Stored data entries
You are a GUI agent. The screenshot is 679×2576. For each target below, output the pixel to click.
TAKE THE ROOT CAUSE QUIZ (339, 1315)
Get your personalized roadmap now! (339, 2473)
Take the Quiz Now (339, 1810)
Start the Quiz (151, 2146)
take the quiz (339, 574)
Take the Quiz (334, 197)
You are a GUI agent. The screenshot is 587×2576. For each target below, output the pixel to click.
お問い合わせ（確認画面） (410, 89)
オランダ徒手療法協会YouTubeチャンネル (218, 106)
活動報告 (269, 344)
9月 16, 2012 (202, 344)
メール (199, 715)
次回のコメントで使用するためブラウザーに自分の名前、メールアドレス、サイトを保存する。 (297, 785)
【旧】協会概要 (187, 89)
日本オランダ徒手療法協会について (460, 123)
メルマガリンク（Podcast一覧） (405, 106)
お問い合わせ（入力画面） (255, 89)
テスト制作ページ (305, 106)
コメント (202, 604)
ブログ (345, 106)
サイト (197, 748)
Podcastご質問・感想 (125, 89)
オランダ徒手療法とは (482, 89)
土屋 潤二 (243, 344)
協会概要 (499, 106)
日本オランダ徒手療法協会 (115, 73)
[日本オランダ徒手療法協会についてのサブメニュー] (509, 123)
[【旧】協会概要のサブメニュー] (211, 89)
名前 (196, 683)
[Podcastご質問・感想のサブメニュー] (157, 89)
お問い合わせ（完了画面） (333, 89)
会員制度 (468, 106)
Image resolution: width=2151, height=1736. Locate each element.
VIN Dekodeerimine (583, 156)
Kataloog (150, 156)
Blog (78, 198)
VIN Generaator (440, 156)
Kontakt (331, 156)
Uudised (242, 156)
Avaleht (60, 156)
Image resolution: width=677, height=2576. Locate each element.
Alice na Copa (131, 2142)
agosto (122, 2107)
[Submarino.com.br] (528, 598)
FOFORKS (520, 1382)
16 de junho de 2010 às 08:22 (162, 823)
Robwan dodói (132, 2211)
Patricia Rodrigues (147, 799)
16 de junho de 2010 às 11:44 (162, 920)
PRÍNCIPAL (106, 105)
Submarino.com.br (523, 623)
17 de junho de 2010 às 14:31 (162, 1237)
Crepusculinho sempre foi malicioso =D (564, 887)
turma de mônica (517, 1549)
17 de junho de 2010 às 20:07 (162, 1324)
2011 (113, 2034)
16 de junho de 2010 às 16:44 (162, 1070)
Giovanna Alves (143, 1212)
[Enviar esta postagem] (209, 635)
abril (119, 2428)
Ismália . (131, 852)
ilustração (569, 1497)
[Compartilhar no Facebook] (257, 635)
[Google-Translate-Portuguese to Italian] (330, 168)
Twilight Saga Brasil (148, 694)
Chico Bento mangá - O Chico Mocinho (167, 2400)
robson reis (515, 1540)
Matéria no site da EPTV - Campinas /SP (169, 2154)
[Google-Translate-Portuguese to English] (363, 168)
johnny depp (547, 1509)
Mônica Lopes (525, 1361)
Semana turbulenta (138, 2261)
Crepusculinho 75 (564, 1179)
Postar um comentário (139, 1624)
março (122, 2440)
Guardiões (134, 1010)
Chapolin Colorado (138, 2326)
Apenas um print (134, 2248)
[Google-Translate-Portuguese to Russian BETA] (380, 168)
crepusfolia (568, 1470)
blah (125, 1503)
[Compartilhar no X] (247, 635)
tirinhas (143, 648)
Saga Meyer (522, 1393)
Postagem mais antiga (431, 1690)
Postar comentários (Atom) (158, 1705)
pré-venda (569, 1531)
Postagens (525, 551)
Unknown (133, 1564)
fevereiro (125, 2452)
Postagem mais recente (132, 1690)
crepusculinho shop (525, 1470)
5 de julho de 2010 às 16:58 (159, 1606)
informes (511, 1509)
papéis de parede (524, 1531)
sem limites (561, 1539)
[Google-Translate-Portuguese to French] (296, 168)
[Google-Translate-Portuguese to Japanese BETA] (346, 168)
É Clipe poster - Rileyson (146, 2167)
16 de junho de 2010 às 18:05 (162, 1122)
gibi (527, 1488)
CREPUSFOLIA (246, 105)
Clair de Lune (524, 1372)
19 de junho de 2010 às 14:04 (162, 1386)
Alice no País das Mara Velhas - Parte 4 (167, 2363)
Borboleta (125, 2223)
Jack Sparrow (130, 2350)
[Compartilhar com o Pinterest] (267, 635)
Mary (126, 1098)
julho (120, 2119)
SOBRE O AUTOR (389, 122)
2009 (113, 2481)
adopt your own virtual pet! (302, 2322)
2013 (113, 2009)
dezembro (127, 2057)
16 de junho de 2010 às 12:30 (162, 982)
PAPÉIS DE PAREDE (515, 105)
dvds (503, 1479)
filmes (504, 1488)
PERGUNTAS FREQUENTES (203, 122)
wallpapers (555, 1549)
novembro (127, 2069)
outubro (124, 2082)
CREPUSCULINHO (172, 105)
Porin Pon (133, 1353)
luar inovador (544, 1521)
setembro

▶ **TASK DETAILS**
Output must be limited to the lines beginning with the one that contains "[Compartilhar com o Pinterest] (267, 635)" and ending with the last line of the entries, reproduced exactly.

▶ **RESPONSE AREA**
[Compartilhar com o Pinterest] (267, 635)
Mary (126, 1098)
julho (120, 2119)
SOBRE O AUTOR (389, 122)
2009 (113, 2481)
adopt your own virtual pet! (302, 2322)
2013 (113, 2009)
dezembro (127, 2057)
16 de junho de 2010 às 12:30 (162, 982)
PAPÉIS DE PAREDE (515, 105)
dvds (503, 1479)
filmes (504, 1488)
PERGUNTAS FREQUENTES (203, 122)
wallpapers (555, 1549)
novembro (127, 2069)
outubro (124, 2082)
CREPUSCULINHO (172, 105)
Porin Pon (133, 1353)
luar inovador (544, 1521)
setembro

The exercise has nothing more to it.